For the word "News", determine how many lines of the entries below contain it, and give only that number.

(Beginning of Records to use)

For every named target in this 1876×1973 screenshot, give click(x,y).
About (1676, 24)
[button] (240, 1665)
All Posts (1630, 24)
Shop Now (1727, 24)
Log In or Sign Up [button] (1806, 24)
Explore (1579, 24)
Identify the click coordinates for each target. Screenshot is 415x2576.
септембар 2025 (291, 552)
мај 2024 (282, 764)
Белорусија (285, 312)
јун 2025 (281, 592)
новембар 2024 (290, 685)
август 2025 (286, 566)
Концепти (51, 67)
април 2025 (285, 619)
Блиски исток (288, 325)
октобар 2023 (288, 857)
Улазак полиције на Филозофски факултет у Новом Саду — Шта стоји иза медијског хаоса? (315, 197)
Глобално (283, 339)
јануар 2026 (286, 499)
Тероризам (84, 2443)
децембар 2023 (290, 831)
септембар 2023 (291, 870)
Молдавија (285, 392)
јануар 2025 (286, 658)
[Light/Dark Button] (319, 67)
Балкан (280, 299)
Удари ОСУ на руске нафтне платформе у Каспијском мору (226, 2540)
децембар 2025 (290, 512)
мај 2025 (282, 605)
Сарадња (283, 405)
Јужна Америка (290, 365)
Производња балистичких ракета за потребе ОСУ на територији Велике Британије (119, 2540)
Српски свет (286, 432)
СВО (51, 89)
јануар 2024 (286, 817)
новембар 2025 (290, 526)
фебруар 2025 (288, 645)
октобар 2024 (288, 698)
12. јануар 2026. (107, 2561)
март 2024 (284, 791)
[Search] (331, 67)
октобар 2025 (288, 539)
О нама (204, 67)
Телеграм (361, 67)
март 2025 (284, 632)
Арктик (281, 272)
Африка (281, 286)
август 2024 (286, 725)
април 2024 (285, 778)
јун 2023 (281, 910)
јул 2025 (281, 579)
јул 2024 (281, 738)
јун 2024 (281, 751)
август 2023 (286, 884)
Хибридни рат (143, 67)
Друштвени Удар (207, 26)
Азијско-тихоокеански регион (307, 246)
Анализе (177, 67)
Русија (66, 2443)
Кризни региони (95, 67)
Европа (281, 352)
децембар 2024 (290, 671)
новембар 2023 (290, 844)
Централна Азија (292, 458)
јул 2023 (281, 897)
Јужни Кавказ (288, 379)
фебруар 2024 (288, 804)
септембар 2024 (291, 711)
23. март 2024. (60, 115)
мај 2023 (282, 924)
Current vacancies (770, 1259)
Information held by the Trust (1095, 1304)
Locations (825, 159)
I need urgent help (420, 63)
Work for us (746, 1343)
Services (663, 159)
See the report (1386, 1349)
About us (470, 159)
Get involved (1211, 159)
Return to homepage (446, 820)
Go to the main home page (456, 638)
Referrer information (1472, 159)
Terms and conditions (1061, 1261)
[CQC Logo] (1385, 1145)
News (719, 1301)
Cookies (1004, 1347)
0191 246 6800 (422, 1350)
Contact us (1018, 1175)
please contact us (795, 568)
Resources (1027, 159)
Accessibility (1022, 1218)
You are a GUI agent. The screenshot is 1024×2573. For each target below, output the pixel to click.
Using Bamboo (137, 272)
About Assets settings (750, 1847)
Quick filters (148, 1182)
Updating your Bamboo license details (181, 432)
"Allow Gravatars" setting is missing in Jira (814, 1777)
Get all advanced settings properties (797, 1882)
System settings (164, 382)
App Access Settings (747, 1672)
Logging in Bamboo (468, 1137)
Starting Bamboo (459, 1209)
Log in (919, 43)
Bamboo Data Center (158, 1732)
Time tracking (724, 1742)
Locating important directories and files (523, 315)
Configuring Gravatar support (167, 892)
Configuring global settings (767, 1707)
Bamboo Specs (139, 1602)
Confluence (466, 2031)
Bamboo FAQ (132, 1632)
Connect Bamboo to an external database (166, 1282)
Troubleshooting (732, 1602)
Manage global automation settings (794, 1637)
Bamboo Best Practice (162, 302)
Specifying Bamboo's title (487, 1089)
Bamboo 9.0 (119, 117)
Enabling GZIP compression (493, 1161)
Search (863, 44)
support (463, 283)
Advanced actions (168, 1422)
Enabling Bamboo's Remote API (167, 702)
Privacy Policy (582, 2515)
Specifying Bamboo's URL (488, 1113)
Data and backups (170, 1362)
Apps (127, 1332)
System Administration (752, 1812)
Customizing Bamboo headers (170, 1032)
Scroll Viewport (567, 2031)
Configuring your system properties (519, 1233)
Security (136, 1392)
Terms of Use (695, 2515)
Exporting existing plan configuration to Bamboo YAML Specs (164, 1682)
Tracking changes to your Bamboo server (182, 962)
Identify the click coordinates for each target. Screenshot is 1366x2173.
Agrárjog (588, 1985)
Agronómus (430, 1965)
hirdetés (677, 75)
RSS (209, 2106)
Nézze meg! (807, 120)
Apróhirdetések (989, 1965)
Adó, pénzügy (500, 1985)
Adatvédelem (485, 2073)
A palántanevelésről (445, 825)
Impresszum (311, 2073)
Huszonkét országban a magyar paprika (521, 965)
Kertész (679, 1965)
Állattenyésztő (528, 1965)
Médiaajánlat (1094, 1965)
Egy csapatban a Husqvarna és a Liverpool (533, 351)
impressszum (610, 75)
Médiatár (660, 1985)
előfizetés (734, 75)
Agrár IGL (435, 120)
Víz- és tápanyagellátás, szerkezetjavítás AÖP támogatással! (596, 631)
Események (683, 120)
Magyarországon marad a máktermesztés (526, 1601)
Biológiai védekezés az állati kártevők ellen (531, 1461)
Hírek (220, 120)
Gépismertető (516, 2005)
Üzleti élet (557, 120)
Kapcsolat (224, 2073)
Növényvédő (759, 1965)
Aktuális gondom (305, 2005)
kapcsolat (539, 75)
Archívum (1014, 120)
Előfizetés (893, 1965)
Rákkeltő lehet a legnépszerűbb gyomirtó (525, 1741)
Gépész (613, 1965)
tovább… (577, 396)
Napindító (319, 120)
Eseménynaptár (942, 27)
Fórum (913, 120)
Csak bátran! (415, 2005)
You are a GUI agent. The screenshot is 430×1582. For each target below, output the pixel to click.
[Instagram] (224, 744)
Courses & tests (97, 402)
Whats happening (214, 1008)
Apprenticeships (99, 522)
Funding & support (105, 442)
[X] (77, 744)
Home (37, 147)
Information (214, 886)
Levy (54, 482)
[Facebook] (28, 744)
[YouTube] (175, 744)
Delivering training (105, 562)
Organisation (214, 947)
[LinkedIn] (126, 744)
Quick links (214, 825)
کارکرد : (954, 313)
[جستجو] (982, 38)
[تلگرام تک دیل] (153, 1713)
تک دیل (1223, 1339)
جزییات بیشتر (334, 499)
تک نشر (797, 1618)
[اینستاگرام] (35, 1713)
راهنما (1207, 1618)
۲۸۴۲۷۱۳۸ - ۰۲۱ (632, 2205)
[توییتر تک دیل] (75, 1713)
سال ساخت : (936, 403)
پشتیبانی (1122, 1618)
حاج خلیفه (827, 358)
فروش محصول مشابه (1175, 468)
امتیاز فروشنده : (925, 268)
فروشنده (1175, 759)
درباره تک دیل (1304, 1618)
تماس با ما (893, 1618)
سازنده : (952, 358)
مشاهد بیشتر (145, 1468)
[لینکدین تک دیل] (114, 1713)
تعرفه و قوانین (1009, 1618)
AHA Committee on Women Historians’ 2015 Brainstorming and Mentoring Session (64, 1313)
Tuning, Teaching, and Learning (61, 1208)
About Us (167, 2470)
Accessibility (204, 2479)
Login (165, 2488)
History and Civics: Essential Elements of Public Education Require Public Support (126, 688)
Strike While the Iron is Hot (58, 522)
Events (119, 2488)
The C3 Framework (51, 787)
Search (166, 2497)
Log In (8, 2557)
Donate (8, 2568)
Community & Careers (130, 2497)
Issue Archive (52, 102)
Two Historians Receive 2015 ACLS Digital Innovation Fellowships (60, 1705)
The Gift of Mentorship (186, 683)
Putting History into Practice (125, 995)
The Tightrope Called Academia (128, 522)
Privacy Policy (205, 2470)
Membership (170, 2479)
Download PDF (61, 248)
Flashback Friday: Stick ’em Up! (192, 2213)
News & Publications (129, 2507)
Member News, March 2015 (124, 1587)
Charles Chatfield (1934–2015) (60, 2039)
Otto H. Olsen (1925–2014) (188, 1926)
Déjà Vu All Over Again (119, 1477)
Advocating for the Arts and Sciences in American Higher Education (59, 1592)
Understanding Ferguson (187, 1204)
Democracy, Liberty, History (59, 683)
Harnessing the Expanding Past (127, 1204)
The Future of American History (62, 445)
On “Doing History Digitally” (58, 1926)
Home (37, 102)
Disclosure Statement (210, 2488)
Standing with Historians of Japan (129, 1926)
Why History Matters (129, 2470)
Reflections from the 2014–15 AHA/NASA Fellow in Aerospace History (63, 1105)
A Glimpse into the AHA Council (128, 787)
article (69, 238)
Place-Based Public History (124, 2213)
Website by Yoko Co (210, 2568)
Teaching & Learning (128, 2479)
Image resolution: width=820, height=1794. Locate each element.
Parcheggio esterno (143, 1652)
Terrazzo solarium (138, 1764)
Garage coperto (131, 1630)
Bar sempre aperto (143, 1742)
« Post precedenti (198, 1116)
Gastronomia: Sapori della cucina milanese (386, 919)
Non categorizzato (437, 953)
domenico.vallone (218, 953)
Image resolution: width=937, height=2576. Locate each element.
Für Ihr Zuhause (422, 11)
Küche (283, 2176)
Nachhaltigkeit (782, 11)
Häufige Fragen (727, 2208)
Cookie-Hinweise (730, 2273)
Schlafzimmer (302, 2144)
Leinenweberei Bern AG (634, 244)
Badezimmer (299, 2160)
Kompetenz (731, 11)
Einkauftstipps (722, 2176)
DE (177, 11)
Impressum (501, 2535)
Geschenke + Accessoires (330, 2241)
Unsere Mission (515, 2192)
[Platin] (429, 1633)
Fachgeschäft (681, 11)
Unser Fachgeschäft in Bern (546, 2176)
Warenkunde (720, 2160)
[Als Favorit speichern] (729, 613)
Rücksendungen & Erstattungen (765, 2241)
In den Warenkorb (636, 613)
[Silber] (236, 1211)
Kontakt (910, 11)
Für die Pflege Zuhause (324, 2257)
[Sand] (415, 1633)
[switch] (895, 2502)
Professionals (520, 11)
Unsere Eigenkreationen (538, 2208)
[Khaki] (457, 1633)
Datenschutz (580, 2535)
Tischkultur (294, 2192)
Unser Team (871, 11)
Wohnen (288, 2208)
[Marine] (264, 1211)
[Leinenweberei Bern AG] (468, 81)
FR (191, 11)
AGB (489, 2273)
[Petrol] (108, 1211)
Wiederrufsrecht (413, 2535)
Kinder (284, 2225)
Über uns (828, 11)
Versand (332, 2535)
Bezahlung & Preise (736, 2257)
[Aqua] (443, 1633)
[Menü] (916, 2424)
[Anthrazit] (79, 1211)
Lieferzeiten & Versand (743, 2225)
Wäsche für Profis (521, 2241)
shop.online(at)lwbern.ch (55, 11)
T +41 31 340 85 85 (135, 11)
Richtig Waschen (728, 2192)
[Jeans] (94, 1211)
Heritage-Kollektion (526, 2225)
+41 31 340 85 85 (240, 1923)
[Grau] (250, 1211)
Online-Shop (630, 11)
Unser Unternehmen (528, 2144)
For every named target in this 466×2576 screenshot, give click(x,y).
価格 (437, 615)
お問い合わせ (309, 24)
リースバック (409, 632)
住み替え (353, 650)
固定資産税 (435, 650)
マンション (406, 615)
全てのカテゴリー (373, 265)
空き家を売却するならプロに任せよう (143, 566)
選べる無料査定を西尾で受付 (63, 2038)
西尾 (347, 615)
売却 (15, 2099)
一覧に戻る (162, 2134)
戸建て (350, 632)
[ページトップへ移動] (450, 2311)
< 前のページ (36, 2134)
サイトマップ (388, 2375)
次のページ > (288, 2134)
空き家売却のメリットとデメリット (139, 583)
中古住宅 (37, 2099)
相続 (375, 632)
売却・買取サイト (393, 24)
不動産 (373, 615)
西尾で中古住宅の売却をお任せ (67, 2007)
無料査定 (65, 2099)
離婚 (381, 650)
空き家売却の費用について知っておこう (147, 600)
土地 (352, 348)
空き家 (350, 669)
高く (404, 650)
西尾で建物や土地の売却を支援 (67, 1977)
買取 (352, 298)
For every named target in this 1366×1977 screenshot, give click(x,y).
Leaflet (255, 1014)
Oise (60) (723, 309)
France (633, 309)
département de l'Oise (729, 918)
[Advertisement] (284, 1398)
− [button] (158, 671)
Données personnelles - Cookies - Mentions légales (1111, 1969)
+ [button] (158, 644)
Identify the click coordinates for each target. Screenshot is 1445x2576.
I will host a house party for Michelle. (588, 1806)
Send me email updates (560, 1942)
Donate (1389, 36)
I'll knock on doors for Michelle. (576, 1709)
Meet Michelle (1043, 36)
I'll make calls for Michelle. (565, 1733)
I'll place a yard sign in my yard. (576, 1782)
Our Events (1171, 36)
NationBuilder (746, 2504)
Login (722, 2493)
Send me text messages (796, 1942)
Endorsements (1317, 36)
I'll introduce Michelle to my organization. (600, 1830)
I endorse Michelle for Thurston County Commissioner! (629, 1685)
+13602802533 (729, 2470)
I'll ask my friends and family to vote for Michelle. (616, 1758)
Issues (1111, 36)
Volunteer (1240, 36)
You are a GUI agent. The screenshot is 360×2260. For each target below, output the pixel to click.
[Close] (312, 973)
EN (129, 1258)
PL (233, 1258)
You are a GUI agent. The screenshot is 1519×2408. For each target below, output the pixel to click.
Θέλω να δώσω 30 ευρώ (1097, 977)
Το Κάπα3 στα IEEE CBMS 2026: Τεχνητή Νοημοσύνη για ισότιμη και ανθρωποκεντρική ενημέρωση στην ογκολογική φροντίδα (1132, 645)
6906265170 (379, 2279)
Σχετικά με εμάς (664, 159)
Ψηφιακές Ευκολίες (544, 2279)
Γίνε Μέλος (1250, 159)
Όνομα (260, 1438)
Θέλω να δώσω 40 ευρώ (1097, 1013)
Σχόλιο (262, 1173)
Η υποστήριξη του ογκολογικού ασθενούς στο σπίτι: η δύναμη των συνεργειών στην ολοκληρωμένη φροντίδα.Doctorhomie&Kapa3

(End of Records to use)

◆ Response to the exercise ◆
3